NATURIPE: Dave Adams, director of business development for foodservice and value-added products for Naturipe Farms LLC, Salinas, Calif., shows the company’s new cold-Infused, dried blueberries in half-ounce packages that some chefs are using in salads and in parfaits. He also showed the company’s 18-ounce Smartflow-wrapped blueberry package, which offers a 21-day shelf life. The point-of-sale material that comes with it shows 21 ways to use the berries in 21 days. The product became available in October and is now starting to roll out in foodservice, Adams says.
BUDDY FRUITS: Alexandre Chabert, product manager for Buddy Fruits, Coral Gables, Fla., exhibited for the first time at the show, showing the company’s Buddy Fruits branded pure blended fruit in kid-appealing 3.2-ounce pouches. The product is 100% fruit and currently available in Chick-fil-a kids meals, he says, adding, “the main focus for our company has been retail, but we have received so many requests from restaurants and schools, we decided to come to NRA.”
CHIQUITA: Miss Chiquita introduces attendees to Charlotte, N.C.-based Chiquita Brands’ newest foodservice product, Stay Fresh bananas in cluster hands in a 30-pound box. The bananas use Chiquita’s patented technology that extends banana shelf life seven days beyond a traditional banana, says John Ballard, senior director foodservice/alternate channels. Chiquita has exhibited at NRA for the past five years. The company also showed its smaller Chiquita To Go single bananas, to extend its reach into foodservice.
FRESH DIRECTIONS: Manuel Castillo, vice president, and Sabrina Castillo, executive manager of Fresh Directions International, Miami, the marketing entity for a Dominican Republic avocado and mango grower and exporter, demonstrate the company’s new packs of avocado pulp and mango pulp, available in 14 ounces for retail and up to 6 pounds for foodservice. Foodservice operators often use it to make smoothies and shakes, Manuel says.

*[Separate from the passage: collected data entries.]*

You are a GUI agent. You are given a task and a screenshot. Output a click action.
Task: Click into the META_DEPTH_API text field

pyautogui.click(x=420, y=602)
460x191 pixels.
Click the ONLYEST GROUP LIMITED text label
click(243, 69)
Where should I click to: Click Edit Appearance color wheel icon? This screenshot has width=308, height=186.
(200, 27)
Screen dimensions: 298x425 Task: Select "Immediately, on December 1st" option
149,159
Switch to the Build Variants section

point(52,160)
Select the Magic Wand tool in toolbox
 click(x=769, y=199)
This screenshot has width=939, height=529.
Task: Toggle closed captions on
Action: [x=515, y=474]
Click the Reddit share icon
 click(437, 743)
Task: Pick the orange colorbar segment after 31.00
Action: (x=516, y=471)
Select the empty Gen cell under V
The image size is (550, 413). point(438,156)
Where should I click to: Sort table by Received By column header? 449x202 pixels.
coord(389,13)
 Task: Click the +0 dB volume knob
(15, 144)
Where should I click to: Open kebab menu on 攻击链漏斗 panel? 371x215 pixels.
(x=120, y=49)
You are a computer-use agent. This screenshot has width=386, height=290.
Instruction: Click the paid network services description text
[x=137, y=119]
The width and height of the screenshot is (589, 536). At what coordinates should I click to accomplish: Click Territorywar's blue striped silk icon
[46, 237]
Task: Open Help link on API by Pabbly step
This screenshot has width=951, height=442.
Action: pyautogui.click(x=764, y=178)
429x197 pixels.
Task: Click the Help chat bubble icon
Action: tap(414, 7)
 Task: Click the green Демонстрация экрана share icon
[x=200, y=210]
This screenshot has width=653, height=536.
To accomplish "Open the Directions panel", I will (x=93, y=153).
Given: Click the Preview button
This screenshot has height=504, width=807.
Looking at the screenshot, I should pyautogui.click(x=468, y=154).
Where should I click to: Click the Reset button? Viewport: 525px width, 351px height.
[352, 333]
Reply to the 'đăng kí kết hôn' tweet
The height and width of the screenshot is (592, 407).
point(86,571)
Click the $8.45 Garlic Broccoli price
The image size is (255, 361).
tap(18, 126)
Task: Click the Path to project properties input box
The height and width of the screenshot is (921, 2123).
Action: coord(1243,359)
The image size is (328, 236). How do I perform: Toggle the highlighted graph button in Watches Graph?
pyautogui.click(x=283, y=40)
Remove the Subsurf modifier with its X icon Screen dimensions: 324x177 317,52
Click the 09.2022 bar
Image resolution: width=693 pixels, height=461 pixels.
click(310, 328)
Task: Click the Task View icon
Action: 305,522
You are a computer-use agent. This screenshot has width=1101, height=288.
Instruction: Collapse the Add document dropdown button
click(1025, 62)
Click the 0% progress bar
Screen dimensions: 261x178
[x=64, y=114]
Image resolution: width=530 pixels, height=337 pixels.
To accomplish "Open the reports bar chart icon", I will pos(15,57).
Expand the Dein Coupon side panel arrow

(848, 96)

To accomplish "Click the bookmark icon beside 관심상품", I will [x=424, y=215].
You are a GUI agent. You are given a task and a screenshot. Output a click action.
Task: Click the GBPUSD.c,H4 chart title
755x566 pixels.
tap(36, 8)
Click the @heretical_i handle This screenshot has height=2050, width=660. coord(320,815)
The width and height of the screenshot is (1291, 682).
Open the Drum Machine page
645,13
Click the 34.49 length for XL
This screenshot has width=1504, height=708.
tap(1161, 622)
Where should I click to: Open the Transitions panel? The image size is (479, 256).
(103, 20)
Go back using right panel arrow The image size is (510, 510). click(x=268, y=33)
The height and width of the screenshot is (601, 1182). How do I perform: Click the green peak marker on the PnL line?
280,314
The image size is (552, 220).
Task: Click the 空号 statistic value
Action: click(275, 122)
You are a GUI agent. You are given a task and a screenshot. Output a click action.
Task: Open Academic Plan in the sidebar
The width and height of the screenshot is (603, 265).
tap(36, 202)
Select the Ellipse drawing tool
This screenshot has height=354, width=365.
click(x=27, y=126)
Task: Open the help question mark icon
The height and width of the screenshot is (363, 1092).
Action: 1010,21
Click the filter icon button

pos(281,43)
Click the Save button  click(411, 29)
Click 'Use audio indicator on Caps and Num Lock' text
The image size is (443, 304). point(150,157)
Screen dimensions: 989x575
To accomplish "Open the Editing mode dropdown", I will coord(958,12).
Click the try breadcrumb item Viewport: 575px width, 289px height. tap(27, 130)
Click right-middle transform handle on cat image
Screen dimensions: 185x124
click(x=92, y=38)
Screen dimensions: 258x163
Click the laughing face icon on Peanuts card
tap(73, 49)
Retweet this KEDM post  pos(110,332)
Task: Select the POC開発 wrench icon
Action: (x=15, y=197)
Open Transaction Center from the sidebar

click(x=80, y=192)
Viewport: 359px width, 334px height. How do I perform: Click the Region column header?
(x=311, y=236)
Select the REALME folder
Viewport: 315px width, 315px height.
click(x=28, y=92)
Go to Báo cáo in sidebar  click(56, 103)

CALAVO: Alan Ahmer, vice president foods division sales and production for Calavo Growers Inc., Santa Paula, Calif., showed the company’s new avocado halves packed using ultra high-pressure technology. The process gives it a 55-day shelf life from the manufacturer or 30 days from the distributor. The halves are available in 2-3-ounce packages, 48 per box for foodservice.